-- Begin READING TEXT --
For over 300 years, New Jersey’s commercial fishermen have been bringing home some of the finest fish and shellfish caught anywhere in the world. The burgeoning seafood industry that grew up along the state’s coastline shaped how a large part of the landscape would come to look, as fishing villages later evolved into the familiar towns of the Jersey Shore, often with the seafaring life at their core.

Look around those towns, known more today for the tourists they reel in than the fish brought ashore, and you can still find the hard-working fishermen and aquaculturalists making their living from the bounty of the waters. Far from the “salty seadogs” portrayed on celluloid, today’s fishermen are apt to know as much about conservation and the life cycles of various fish as they do about hooks, lines and nets. They are keenly aware that over-fishing will bring problems for their business, so they do their best to ensure there will be an ample supply of a variety of species in the future.

Last year alone, over 100 different species of finfish and shellfish were harvested in the Garden State. Local product is shipped to some of the most discerning seafood markets in the world. New Jersey monkfish are on display at wholesale markets in Seoul, South Korea. New Jersey tuna is sliced in sushi bars in Tokyo. New Jersey squid is served in tapas restaurants in Madrid.

In 2003, New Jersey boats brought in over 170 million pounds of fish, valued at over $120 million paid to fishermen at the dock.

Clearly, the harvesting of seafood has played an important role in New Jersey’s history. But fishing and aquaculture are more than just a part of the state’s heritage. Six major fishing ports are located in this state – Atlantic City, Barnegat Light, Belford, Cape May, Point Pleasant and Port Norris – with a commercial fleet of more than 1,500 vessels employing nearly 3,000 fishermen. New Jersey also boasts 15 seafood processing plants and 81 wholesalers employing more than 2,200 workers.

Working the waters -- then and now

A visit to the Viking Village seaport in Barnegat Light shows just how much the work of those who bring in the bounty of the sea remains a part of everyday life.

The Village, a bustling operation on the northern tip of Long Beach Island, is currently home to 38 fishing boats, the most the business has ever seen. On any given day, vessels like the Virginia Lynn are preparing to head out to sea. The crews of these large fishing boats employ a number of techniques. Some are long-liners, who drag lines with hooks spaced far apart. Others are “dredges,” with nets on frames used for gathering shellfish.
-- End READING TEXT --
TASK INSTRUCTIONS:
- a) Write out the passage on New Jersey fishing word for word, from "Clearly, the harvesting" up to and including "than 2,200 workers.".
- b) Summarize the passage on New Jersey fishing in two sentences.
-- Begin EXTRACTED INFORMATION --
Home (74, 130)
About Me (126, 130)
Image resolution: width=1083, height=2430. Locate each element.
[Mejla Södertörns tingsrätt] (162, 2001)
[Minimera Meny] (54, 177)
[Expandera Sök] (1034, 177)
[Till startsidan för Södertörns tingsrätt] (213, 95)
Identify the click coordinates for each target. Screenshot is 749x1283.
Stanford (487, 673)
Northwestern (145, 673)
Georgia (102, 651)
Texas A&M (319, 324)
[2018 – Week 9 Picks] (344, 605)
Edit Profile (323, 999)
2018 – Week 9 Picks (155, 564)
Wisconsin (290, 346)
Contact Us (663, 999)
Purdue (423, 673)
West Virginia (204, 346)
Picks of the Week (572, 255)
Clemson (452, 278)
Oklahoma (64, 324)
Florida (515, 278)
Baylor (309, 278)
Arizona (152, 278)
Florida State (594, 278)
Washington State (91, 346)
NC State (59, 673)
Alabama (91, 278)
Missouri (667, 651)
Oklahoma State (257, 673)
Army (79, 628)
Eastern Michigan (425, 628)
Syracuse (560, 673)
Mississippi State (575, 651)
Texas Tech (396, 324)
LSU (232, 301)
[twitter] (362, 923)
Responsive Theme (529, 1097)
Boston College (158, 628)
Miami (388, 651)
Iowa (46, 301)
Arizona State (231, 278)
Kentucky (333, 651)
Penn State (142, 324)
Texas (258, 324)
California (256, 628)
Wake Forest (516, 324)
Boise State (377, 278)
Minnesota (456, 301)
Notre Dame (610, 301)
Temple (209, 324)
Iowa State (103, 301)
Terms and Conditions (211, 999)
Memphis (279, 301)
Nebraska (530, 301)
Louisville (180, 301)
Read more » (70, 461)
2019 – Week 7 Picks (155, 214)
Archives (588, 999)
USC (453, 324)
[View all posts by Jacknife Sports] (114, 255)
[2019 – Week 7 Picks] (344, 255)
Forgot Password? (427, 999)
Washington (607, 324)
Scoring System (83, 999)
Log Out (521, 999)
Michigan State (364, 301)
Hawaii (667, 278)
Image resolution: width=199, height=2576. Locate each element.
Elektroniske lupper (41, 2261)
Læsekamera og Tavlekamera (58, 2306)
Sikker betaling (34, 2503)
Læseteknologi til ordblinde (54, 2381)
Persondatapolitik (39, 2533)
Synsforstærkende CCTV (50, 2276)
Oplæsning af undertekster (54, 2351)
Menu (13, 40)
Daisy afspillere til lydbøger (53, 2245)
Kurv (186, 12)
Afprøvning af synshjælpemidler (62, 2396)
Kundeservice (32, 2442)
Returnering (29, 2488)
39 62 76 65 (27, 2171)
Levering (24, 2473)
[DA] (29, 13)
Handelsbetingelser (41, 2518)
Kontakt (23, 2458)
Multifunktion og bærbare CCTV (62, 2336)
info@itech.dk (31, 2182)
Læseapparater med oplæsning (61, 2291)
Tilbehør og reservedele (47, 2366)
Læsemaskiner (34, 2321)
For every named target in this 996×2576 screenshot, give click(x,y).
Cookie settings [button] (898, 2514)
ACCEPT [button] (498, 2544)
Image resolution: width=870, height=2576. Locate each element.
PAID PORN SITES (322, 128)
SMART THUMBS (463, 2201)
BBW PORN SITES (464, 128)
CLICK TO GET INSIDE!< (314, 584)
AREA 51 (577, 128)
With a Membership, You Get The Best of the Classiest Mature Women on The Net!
-- End EXTRACTED INFORMATION --
WORKED ANSWERS:
- a)
Clearly, the harvesting of seafood has played an important role in New Jersey’s history. But fishing and aquaculture are more than just a part of the state’s heritage. Six major fishing ports are located in this state – Atlantic City, Barnegat Light, Belford, Cape May, Point Pleasant and Port Norris – with a commercial fleet of more than 1,500 vessels employing nearly 3,000 fishermen. New Jersey also boasts 15 seafood processing plants and 81 wholesalers employing more than 2,200 workers.

- b) New Jersey's commercial fishermen have worked its waters for over 300 years. The industry shaped the Jersey Shore towns and still harvests over 100 species for markets worldwide from six major ports with more than 1,500 vessels.